Local delivery of vascular endothelial growth factor accelerates reendothelialization and attenuates intimal hyperplasia in balloon-injured rat carotid artery.

BACKGROUND

Most strategies designed to reduce restenosis by the use of pharmacological or biological reagents involve direct inhibition of vascular smooth muscle cell (SMC) proliferation. Alternatively, SMC proliferation might be indirectly inhibited if reendothelialization could be specifically facilitated at sites of balloon-induced arterial injury. Accordingly, we investigated the hypothesis that application of an endothelial cell (EC)-specific mitogen to a freshly denuded intimal surface could accelerate reendothelialization and thereby attenuate intimal hyperplasia.

METHODS AND RESULTS

The left carotid artery of 31 Sprague-Dawley rats was subjected to balloon injury, after which 16 rats were treated with a 30-minute incubation with 100 micrograms of vascular endothelial growth factor (VEGF), an EC-specific mitogen. Control animals (n = 15) received a 30-minute incubation with 0.9% saline. At 2 weeks after balloon injury, carotid artery reendothelialization was markedly superior in the VEGF-treated group compared with the control group (14.59 +/- 1.12 versus 7.96 +/- 0.51 mm2, P < 0.005). The extent of reendothelialization measured at 4 weeks after balloon injury remained superior for arteries treated with VEGF (18.04 +/- 0.90 mm2) versus saline (13.42 +/- 0.84 mm2, P < .005). Neointimal thickening was correspondingly attenuated to a statistically significant degree in arteries treated with VEGF versus the control group at both the 2-week and 4-week time points.
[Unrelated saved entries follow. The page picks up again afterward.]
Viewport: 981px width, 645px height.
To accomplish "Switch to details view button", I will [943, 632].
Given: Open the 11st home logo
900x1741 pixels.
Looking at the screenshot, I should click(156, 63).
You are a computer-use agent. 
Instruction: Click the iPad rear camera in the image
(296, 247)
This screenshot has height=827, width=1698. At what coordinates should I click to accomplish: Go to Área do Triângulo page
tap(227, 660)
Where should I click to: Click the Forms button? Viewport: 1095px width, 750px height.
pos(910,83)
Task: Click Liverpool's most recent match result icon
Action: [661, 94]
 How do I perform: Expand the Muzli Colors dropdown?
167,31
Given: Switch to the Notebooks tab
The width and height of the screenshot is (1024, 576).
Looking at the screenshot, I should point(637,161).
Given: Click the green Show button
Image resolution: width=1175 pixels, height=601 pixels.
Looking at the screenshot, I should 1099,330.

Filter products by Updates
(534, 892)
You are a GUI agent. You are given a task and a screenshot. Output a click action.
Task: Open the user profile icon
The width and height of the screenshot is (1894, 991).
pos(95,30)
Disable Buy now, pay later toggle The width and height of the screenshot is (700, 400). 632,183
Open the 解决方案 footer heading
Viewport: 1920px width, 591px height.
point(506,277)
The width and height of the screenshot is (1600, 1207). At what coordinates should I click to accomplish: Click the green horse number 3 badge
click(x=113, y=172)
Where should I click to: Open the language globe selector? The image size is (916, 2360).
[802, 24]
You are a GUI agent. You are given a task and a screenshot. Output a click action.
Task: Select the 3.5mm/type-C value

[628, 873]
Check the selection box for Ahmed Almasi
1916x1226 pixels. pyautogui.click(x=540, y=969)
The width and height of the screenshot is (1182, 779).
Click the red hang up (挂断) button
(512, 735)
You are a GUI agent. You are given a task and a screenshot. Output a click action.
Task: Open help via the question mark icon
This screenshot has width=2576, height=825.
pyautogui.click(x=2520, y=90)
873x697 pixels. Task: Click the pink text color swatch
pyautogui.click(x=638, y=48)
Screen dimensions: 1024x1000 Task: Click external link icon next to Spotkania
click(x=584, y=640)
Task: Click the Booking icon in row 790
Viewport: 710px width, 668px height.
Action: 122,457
Immunostaining for proliferating cell nuclear antigen (PCNA) disclosed a threefold increase in PCNA-positive cells in the neointima of control arteries versus VEGF-treated arteries at 2 weeks after injury.

CONCLUSIONS

Application of VEGF, an EC-specific growth regulatory molecule, may be effectively used in vivo to promote reendothelialization and thereby indirectly attenuate neointimal thickening due to SMC proliferation.